Data to process START
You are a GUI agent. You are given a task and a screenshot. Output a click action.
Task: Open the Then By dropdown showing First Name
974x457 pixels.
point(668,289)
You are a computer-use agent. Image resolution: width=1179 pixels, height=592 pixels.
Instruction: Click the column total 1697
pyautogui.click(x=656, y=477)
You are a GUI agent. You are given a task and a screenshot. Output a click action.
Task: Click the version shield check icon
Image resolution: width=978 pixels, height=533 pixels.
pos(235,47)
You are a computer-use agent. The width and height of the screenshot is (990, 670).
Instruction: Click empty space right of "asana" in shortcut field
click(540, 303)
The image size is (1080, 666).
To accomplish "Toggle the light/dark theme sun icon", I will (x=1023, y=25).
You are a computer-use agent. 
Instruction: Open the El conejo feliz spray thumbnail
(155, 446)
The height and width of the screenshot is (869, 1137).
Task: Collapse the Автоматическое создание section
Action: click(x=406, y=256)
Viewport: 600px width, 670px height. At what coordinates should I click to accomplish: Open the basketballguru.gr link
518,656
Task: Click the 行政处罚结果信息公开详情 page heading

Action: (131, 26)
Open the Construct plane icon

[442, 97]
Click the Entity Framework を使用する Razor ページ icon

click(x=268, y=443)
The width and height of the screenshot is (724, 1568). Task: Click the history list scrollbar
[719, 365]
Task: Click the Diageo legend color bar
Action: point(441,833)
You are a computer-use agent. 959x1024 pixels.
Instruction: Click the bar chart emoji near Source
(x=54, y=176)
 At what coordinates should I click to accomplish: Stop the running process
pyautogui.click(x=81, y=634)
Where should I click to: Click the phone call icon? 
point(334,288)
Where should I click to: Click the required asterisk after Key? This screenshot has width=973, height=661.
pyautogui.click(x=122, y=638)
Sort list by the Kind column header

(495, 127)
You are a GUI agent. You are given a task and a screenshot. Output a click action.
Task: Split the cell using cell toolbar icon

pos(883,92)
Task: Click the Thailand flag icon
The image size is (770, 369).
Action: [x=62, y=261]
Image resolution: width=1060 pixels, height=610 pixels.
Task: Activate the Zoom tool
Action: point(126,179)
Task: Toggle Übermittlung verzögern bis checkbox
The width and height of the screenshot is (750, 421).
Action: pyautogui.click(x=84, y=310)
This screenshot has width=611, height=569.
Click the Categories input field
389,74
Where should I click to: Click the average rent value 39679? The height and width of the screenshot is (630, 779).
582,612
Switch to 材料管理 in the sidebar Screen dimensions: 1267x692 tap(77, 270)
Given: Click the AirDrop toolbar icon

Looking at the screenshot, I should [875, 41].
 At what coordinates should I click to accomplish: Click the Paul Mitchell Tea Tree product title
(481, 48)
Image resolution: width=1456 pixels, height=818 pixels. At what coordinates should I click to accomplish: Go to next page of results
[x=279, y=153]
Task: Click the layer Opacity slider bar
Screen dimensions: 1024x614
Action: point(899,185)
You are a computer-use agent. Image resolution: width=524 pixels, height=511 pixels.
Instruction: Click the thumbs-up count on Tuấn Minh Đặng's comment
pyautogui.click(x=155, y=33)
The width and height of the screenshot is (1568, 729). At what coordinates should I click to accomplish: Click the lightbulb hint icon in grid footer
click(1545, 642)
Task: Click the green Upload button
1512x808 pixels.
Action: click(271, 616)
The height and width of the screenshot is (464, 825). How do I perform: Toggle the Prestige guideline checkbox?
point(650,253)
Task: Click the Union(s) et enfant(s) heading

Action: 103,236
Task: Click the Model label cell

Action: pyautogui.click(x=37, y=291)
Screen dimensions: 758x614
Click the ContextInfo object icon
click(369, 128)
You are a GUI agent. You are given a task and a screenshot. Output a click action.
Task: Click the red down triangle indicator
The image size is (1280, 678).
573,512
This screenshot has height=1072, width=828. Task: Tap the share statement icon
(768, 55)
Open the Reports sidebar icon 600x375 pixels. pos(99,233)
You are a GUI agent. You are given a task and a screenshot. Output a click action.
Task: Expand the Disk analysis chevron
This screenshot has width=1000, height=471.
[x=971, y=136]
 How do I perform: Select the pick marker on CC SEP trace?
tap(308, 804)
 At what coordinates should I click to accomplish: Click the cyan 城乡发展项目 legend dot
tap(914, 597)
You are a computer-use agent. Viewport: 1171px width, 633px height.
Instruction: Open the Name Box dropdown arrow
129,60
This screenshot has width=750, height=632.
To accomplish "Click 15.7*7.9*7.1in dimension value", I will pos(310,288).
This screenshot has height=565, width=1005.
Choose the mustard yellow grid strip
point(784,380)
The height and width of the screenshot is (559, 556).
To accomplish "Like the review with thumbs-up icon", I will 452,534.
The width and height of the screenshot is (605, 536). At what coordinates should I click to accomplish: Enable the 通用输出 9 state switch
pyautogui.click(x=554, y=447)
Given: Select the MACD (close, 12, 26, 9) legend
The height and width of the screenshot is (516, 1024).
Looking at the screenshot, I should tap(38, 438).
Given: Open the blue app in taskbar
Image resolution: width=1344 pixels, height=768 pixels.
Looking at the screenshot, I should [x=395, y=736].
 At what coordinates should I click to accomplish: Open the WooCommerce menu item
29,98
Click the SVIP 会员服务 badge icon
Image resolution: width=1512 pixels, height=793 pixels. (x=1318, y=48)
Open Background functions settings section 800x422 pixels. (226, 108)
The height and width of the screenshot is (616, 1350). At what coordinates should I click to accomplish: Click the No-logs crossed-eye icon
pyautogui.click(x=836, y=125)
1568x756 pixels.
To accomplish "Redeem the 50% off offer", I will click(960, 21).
Data to process END
» **Task goal**
Exact reproduction is required: output the lines from the start of the entries above through the line with "You are a computer-use agent. Image resolution: width=1179".

» **Task result**
You are a GUI agent. You are given a task and a screenshot. Output a click action.
Task: Open the Then By dropdown showing First Name
974x457 pixels.
point(668,289)
You are a computer-use agent. Image resolution: width=1179 pixels, height=592 pixels.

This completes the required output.